# SuperATV Terminators VS. Highlifter Outlaws



## SuperATV (May 3, 2010)




----------



## brutemike (Mar 23, 2010)

Nice vid guys and i do love these tires they get the job done for me.But still waiting on the one you where going to send me for the one that leakes off.:rockn:


----------



## oft brute (Jul 22, 2011)

those can am guys sure were suprised with that 900 rzr.:smileeek:


----------



## hp488 (Sep 23, 2009)

It looks like the terms are crushed and the laws are not, it is hard to tell


----------



## filthyredneck (Feb 10, 2010)

hp488 said:


> It looks like the terms are crushed and the laws are not, it is hard to tell


I paused the vid at the front and looked.... I think you are right. That does make a BIG difference when riding in the pit. 
But I can vouch for the 32 Terms, I've got two buds that run them and they are suprisingly a very good pulling tire and the ride is unmatched. I don't think they'd do well in the sandy river bottoms that you and I are used to riding though, as they do dig and they don't have the paddles that the Laws do. Its all about where and how you ride.
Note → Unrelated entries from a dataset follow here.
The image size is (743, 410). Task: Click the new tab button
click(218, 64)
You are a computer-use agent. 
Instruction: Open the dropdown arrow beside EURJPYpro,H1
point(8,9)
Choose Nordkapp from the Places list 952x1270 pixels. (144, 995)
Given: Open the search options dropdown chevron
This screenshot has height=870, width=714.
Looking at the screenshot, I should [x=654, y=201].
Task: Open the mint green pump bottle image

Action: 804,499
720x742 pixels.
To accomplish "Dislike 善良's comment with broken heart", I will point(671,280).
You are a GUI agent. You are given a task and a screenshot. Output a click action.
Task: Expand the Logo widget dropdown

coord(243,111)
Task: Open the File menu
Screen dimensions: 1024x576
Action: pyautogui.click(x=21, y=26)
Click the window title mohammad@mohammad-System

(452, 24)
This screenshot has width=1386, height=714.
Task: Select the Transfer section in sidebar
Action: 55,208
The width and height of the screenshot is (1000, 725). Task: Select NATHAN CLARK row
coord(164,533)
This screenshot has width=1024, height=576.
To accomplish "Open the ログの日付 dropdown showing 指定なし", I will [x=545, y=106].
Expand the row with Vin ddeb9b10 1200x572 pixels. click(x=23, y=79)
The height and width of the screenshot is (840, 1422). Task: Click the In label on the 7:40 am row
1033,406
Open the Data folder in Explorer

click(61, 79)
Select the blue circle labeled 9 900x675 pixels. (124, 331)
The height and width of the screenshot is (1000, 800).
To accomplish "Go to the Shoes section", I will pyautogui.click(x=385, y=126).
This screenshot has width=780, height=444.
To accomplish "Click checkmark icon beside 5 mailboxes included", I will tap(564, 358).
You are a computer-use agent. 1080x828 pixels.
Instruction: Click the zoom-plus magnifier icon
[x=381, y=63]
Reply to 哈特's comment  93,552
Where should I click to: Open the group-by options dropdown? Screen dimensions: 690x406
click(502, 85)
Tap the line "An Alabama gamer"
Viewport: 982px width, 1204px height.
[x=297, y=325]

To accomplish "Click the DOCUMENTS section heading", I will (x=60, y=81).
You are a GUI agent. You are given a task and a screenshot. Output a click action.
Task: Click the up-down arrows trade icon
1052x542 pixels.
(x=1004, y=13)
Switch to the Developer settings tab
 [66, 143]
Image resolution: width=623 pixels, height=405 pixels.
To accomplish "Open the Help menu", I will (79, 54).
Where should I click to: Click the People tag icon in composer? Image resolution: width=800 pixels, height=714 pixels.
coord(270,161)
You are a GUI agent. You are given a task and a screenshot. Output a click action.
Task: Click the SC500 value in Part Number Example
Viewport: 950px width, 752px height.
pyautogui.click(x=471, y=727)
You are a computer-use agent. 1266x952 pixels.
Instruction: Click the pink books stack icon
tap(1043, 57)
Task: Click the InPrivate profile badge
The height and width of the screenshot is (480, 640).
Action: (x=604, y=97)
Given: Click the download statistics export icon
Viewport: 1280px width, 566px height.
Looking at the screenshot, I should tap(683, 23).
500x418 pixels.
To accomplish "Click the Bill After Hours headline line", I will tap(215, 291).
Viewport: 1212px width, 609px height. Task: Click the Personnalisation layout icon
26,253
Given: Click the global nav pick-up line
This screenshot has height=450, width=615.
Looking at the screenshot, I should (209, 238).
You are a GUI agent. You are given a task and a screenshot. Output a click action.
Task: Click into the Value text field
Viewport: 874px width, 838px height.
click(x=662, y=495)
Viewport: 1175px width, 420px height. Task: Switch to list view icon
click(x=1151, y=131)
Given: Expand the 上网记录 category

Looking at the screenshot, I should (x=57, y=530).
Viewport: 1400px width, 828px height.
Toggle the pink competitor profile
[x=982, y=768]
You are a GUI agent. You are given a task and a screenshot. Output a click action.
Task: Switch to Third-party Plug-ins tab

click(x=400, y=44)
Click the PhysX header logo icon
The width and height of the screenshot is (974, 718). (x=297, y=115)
If I was a trail rider or pure mud rider then I'd definitely have a set of Terms, but since I do ride loose sandy bottoms with deep water I just don't think they'd be the tire for me. I'm trying to get those two guys to come down here and ride Crosby with me for a day so I can actually see how they do here rather than just what I've seen of them out at River Run....they have sand and water there, but not like what I ride every weekend here.


----------



## 03maxpower (Jun 6, 2010)

brutemike said:


> Nice vid guys and i do love these tires they get the job done for me.But still waiting on the one you where going to send me for the one that leakes off.:rockn:


Yeah didnt get mine either that they said they would send me


----------



## phillies4752 (Sep 23, 2011)

sweet video!!!


----------



## 03maxpower (Jun 6, 2010)

I did get my replacement for my leaking tire thanks rodney


----------